Of these 58 children, 5 (9%) children were 5–12 month old, 33 (57%) children were 12–35 month old, and 20 (34%) children were 36 months to 6.1 yr old. Thirty children (52%) were atopic, and 25 children (44%) had asthma.
Children positive for respiratory picornavirus (i.e., rhinovirus or enterovirus) were more often atopic [picornavirus group vs. other virus group, 29/48 (60%) vs. 1/10 (10%), p = 0.0048], were more often sensitized to aeroallergens [respectively, 17/48 (35%) vs. 0/10 (0%), p = 0.0026], and had larger numbers of blood eosinophils on entry to the study [respectively, mean (SD), 0.63 (0.46) vs. 0.30 (0.20) × 109/l, p = 0.0015] than those positive for other viruses. Longer duration of preceding respiratory symptoms [respectively, mean (SD), 2.8 (2.3) vs. 8.4 (3.9) days, p < 0.001], antibiotic treatments [respectively, 20/48 (42%) vs. 9/10 (90%), p = 0.012], and detection of RSV [respectively, 4/48 (8%) vs. 6/10 (60%), p = 0.0008] were more common in the other virus group than in the picornavirus group. Otherwise, no differences were found between the virus groups in the variables mentioned in the 1, 2 (data not shown for different virus groups).
Table 1.
Factor | Prednisolone (n = 23) | Placebo (n = 35) | p‐value |
---|---|---|---|
Age, years | 2.1 (1.1) | 2.9 (1.4) | 0.020 |
Male, no. | 16 (70%) | 22 (63%) | 0.60 |
Atopic, no. | 9 (39%) | 21 (60%) | 0.12 |
Aeroallergen sensitization, no. | 7 (30%) | 10 (29%) | 0.88 |
Asthma, no. | 10/22 (45%) | 15 (43%) | 0.85 |
Wheezy episodes, no. | 4.6 (2.1) | 4.7 (2.1) | 0.79 |
ICS at study entry, no. | 7 (30%) | 7 (20%) | 0.36 |
ICS started/continued after discharge, no. | 12 (52%) | 16/32 (50%) | 0.87 |
ICS started/continued 2 wk after discharge, no. | 17 (74%) | 22/32 (69%) | 0.68 |
Parental asthma, no. | 7/22 (32%) | 10/34 (29%) | 0.85 |
Parental allergy, no. | 13/22 (59%) | 18/34 (53%) | 0.65 |
Previous cough, days | 2.3 (2.8) | 3.0 (3.0) | 0.35 |
Previous wheezing, days | 1.9 (1.1) | 1.4 (0.7) | 0.31 |
ICS, inhaled corticosteroid.
Values are means (s.d.), unless otherwise noted.

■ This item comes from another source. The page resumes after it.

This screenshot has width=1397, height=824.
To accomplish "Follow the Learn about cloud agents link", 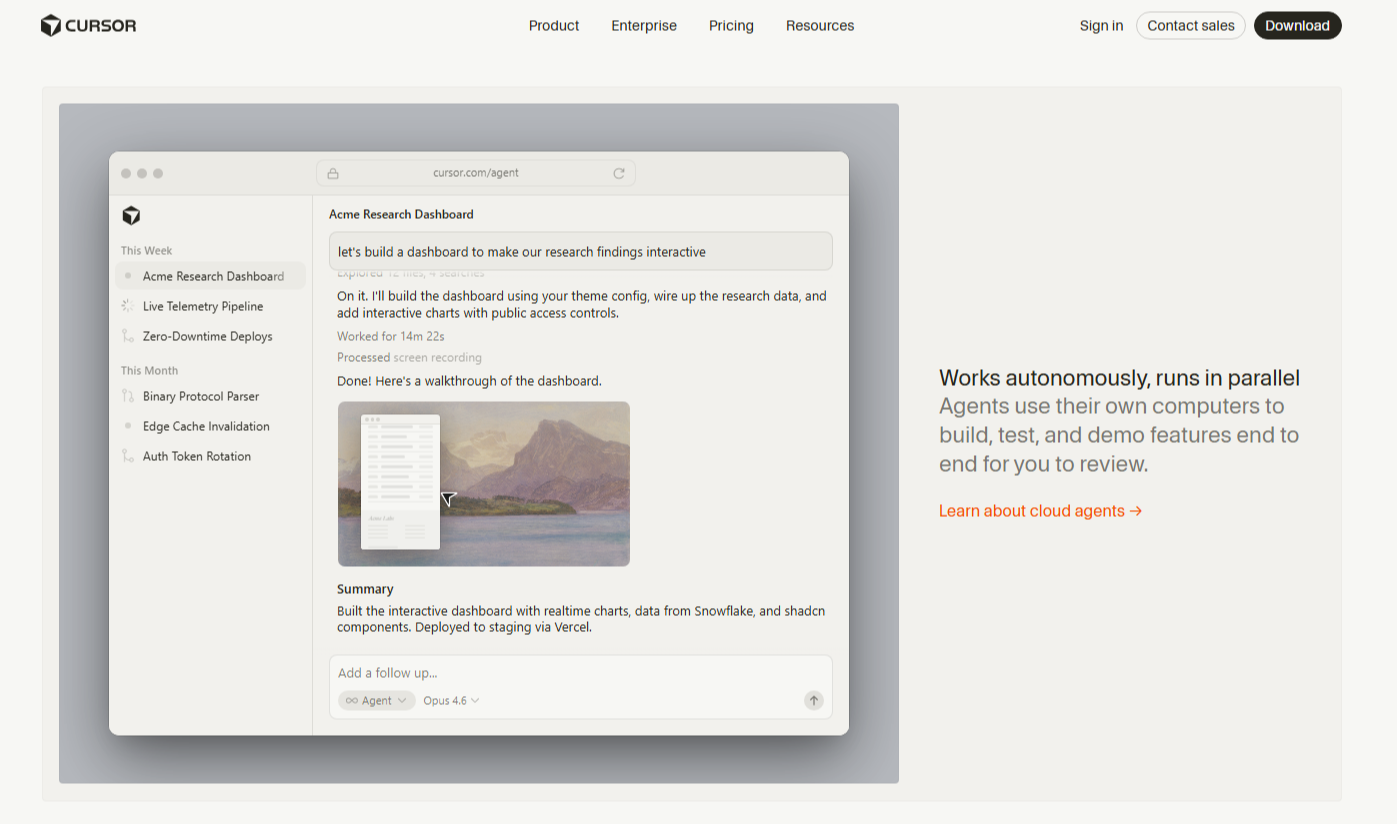I will 1040,511.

Analysis using t‐test or chi‐square test.
Table 2.
Factor | Prednisolone (n = 23) | Placebo (n = 35) | p‐value |
---|---|---|---|
RSS, points† | 6.8 (1.6) | 6.6 (1.8) | 0.67 |
O2‐saturation,% | 95.5 (2.1) | 95.1 (2.3) | 0.51 |
Acute otitis media, no. | 9 (39%) | 15/34 (44%) | 0.71 |
Blood eosinophils, ×109/l | 0.43 (0.57) | 0.49 (0.36) | 0.90 |
Exhaled nitric oxide, ppb* | 5.9 (4.0–7.8) | 6.2 (4.9–11.4) | 0.22 |
Rhinovirus, no. | 7 (30%) | 13 (37%) | 0.60 |
Enteroviruses, no. | 9 (39%) | 12/32 (38%) | 0.90 |
Nontypable rhino‐ or enterovirus, no. | 3 (13%) | 6 (17%) | 1.00 |
Respiratory syncytial virus, no. | 5 (22%) | 5 (14%) | 0.50 |
Adenovirus, no. | 2 (9%) | 5 (14%) | 0.69 |
Parainfluenza virus types 1–4, no. | 1 (4%) | 2 (6%) | 1.00 |
Influenza A or B virus, no. | 1/22 (5%) | 2 (6%) | 1.00 |
Coronavirus. no. | 1 (4%) | 0 (0%) | 0.40 |
Metapneumovirus, no. | 1 (4%) | 0 (0%) | 0.40 |
Mixed viral infection, no. | 7 (30%) | 10 (29%) | 0.88 |
Albuterol at ER, mg/kg | 0.31 (0.24) | 0.25 (0.21) | 0.35 |
Antibiotic treatment, no.‡ | 11 (48%) | 18 (52%) | 0.79 |
Amoxicillin, no. | 5 (22%) | 12/34 (35%) | 0.27 |
Amoxicillin + clavulanic acid, no. | 1 (4%) | 2/34 (6%) | 1.00 |
Ceftriaxone, no. | 3 (13%) | 0/34 (0%) | 0.061 |
Macrolide, no. | 1 (4%) | 2/34 (6%) | 1.00 |
Sulfa + trimetoprim, no. | 0 (0%) | 1/34 (3%) | 1.00 |
Nitrofurantoin, no. | 1 (4%) | 0/34 (0%) | 0.40 |
ER, emergency room (before entry to the study).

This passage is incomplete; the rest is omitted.